I love making soup, it’s very easy & satisfying as you can make lots with little effort. You can combine it with quinoa, rice, bread, …  to have a very filling main meal. Every season has its distinct vegetables to enjoy different types of soup all year round. I often just use one or two different veggies in a recipe and don’t even bother to use broth. I prefer to use spices, such as turmeric, cumin, paprika and Herbamare salt & black pepper as well as fresh herbs to bring out the taste of the veggies.

If like me, you always make way too much soup, then surely don’t hesitate to freeze the left-overs in portion sizes to have some nice food readily available to take to your work or for some other good reason.
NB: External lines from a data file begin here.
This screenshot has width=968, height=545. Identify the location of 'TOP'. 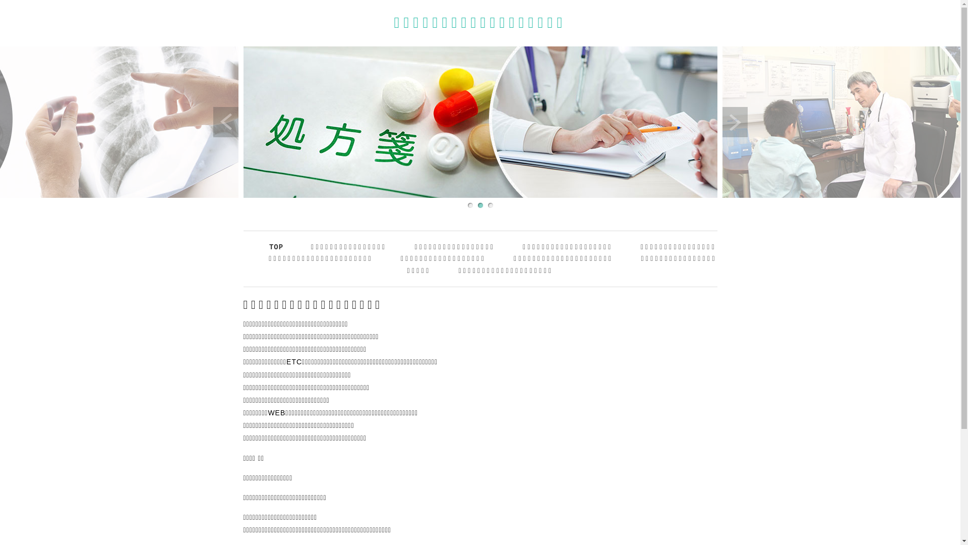
(269, 247).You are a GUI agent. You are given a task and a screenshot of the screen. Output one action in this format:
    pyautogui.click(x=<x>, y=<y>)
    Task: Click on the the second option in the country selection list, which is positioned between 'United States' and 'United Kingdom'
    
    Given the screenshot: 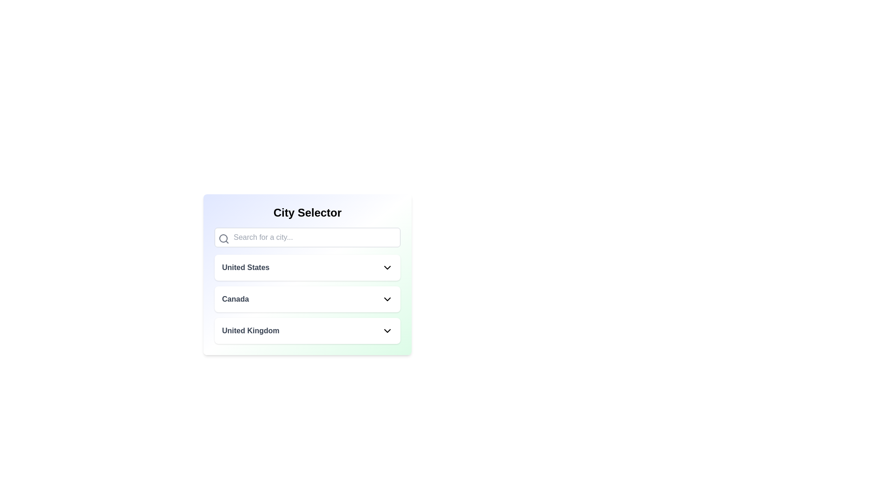 What is the action you would take?
    pyautogui.click(x=308, y=299)
    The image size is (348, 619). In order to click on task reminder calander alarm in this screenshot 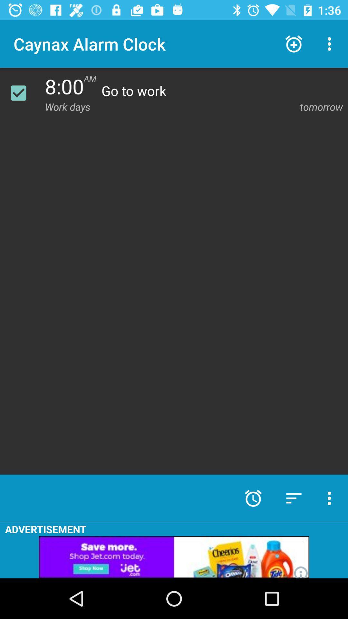, I will do `click(22, 93)`.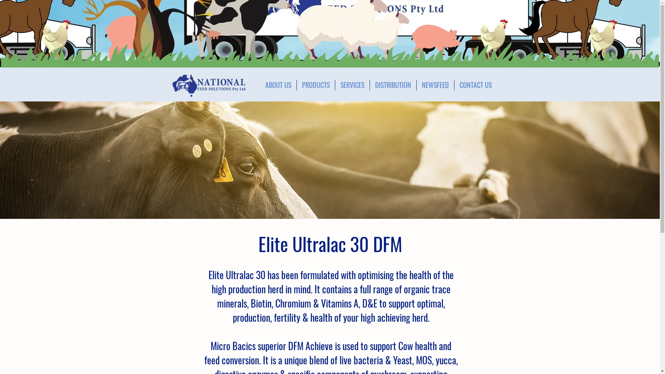  What do you see at coordinates (435, 85) in the screenshot?
I see `'NEWSFEED'` at bounding box center [435, 85].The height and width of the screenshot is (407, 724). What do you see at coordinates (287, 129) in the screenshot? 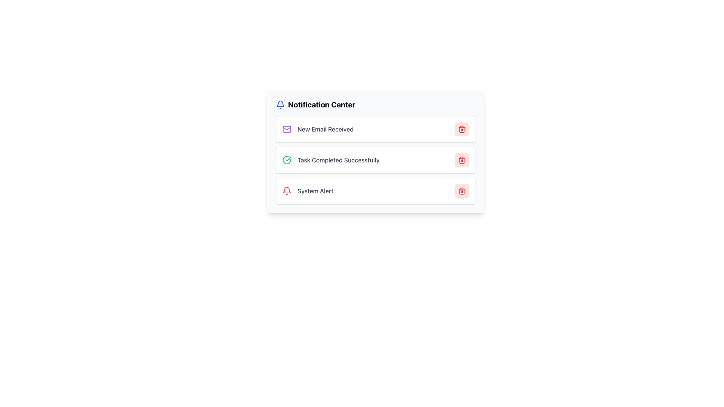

This recipe is for approximately 10 servings & ready in ~35 minutes

Ingredients

  • 1 kg chopped pumpkin
  • 1 kg carrots
  • 1 piece of fresh ginger
  • 250ml Provamel Bio Soya Cuisine cream or coconut milk
  • 3 l (filtered) water
  • 70 g vegetable stock powder (to taste/ optional)
  • Fresh coriander
  • Black pepper & Herbamare/ Sea or Himalaya salt

Pumpkin carrot soup

Preparation
Cut the pumpkin and carrots into cubes. Peel the ginger and cut it into pieces or grate it.
Place all vegetables in a large pot. Add the water and bring to the boil.
Add the stock powder. Let it simmer on low heat until the vegetables are tender.
Remove the pan from the heat source and mix the soup with a blender.
Season with pepper & salt. Add the Soya Cuisine cream or coconut milk and stir well & let it simmer a little longer. Finish with a few coriander leaves.

TIP
If you buy organic produce, you can leave the skin of the pumpkin & carrots on (less work!), just make sure to wash them well (optional: use a vegetable brush).